Challenging the current state of the world through juxtaposition - Scott Baird

InterviewsRiot Art

Perhaps influenced by his upbringing in rural Alberta, Scott has a deeply misanthropic nature and a harshly critical view of society. His work communicates his interest in how information of the world is mediated, biased, and disseminated through major news networks and the internet. As an appropriation artist, Scott creates with images taken from these sources, recontextualizes them through altered compositions and direct juxtaposition, and presents the results as graphic art in printed form. His social and political commentary has recently been exhibited across Canada and the United States, as well as abroad in Europe.

How did you decide to become an artist?

I went to art school as an escape from the daily grind of "real life". I had always made paintings and drawings, and decided to start taking that passion more seriously.
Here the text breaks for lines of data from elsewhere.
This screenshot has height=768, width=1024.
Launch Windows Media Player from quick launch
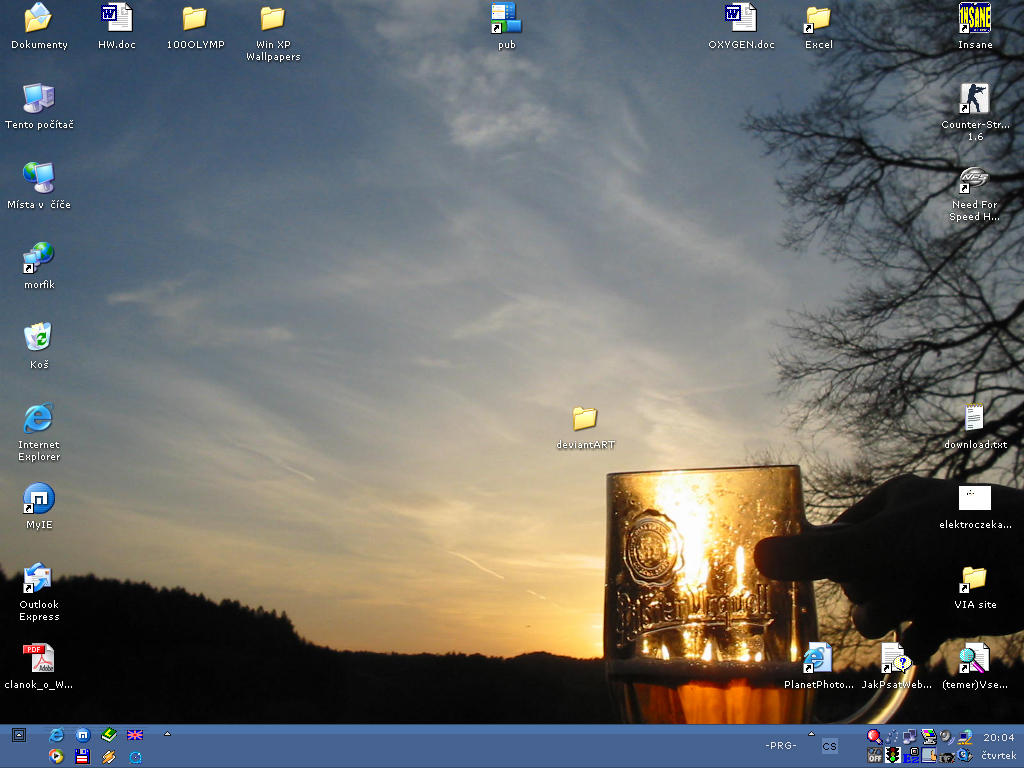click(x=57, y=757)
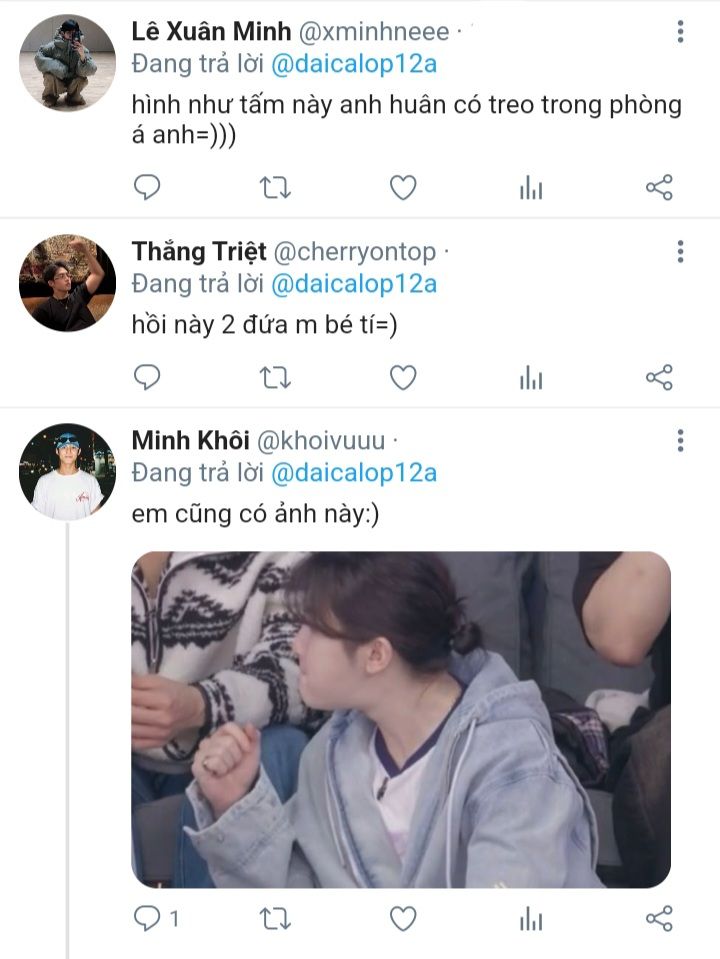Viewport: 720px width, 959px height.
Task: Share Lê Xuân Minh's tweet
Action: click(659, 187)
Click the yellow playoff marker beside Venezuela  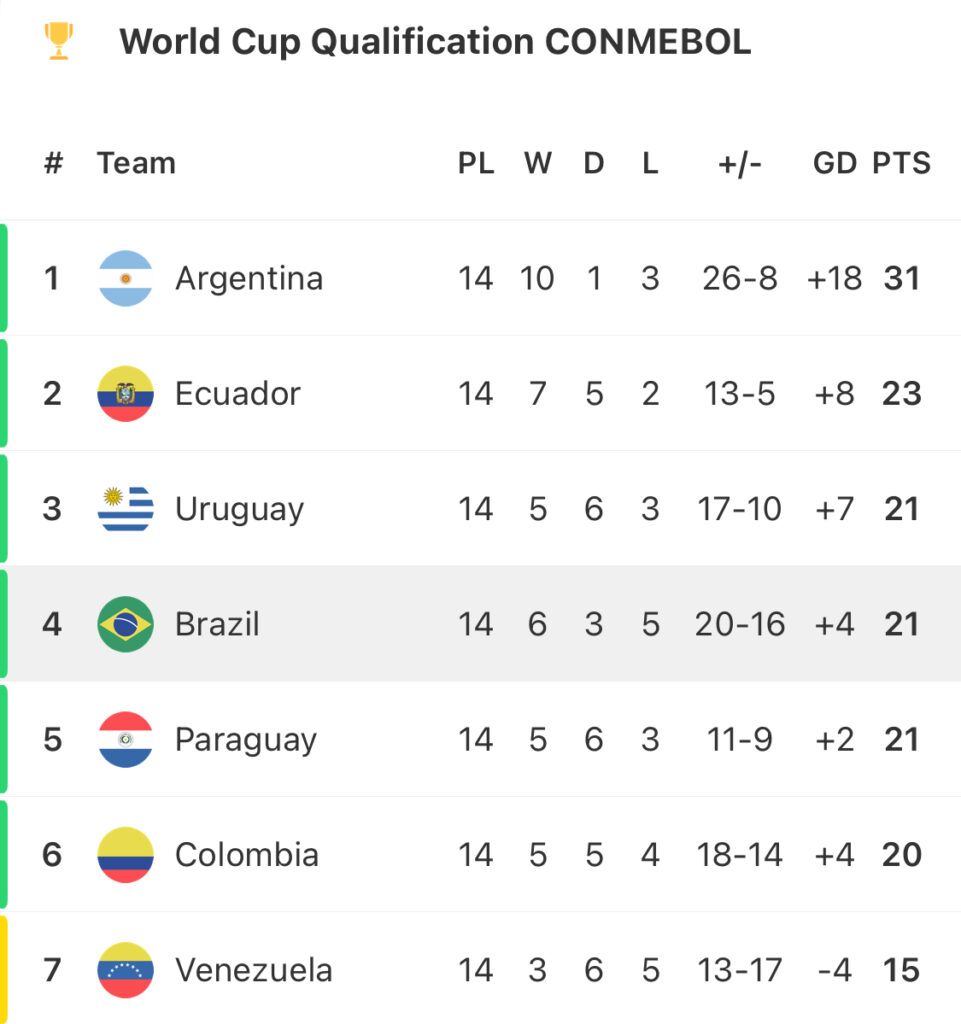(x=3, y=970)
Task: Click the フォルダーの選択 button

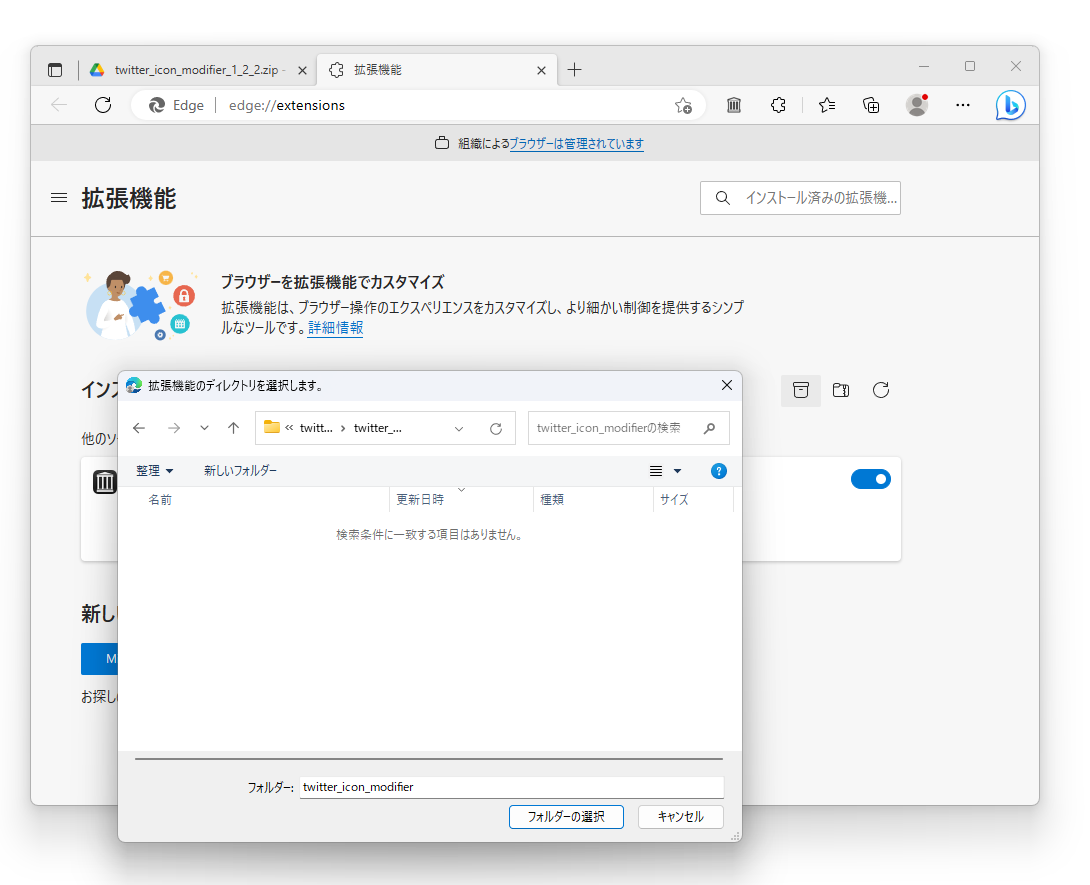Action: (x=566, y=816)
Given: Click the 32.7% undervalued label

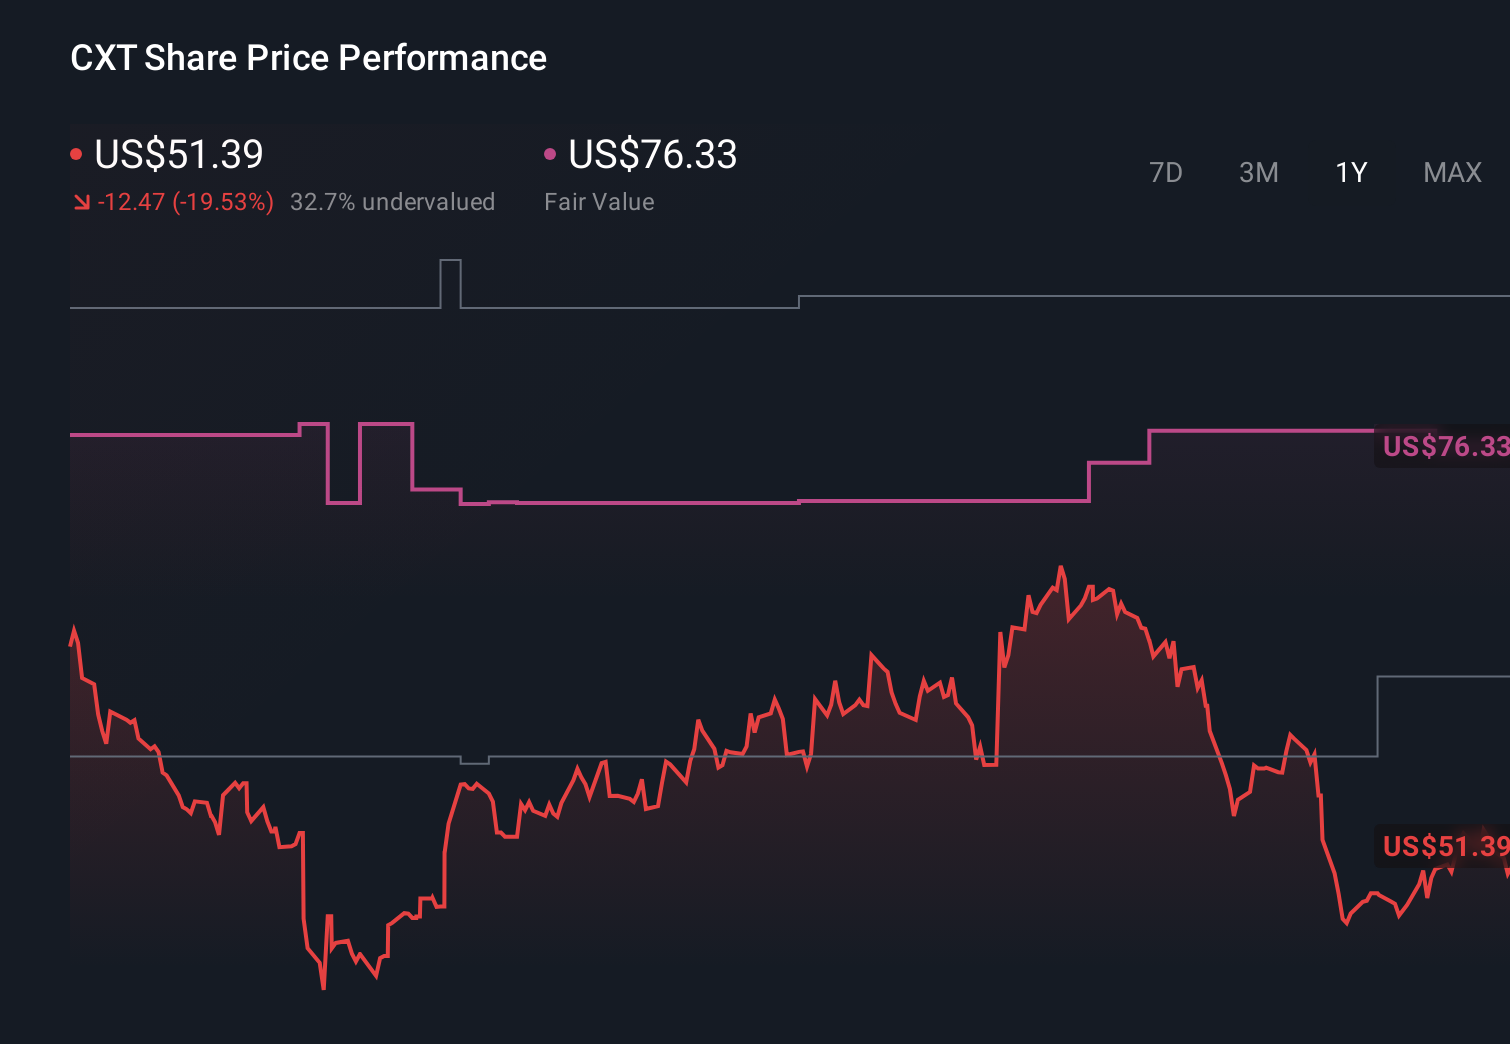Looking at the screenshot, I should click(x=393, y=202).
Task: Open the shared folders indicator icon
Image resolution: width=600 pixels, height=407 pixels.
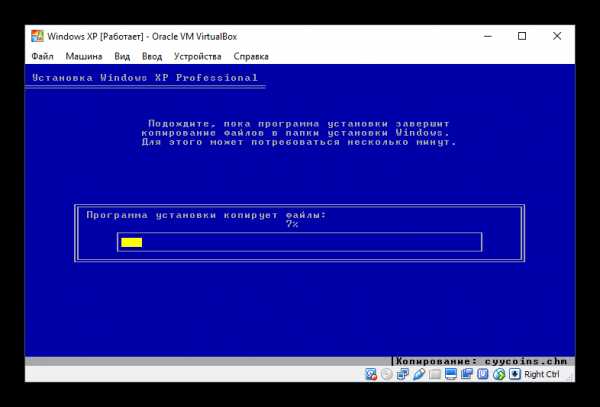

I didn't call myself an "artist" until I realized that I could actually succeed with my art, and not just use it as a way to hide from the boredom of the 9 to 5 work week. After my first few exhibitions I had the confidence to consider making this my career.

Tell us more about this still life series. What inspires you?

My this is still life series consists of a dozen screenprints that touch on many ideas that inspire me. They examine the artistic genre of still life, incorporate symbolism through representative objects, and challenge the viewer to consider an idea presented through the relationship between these objects.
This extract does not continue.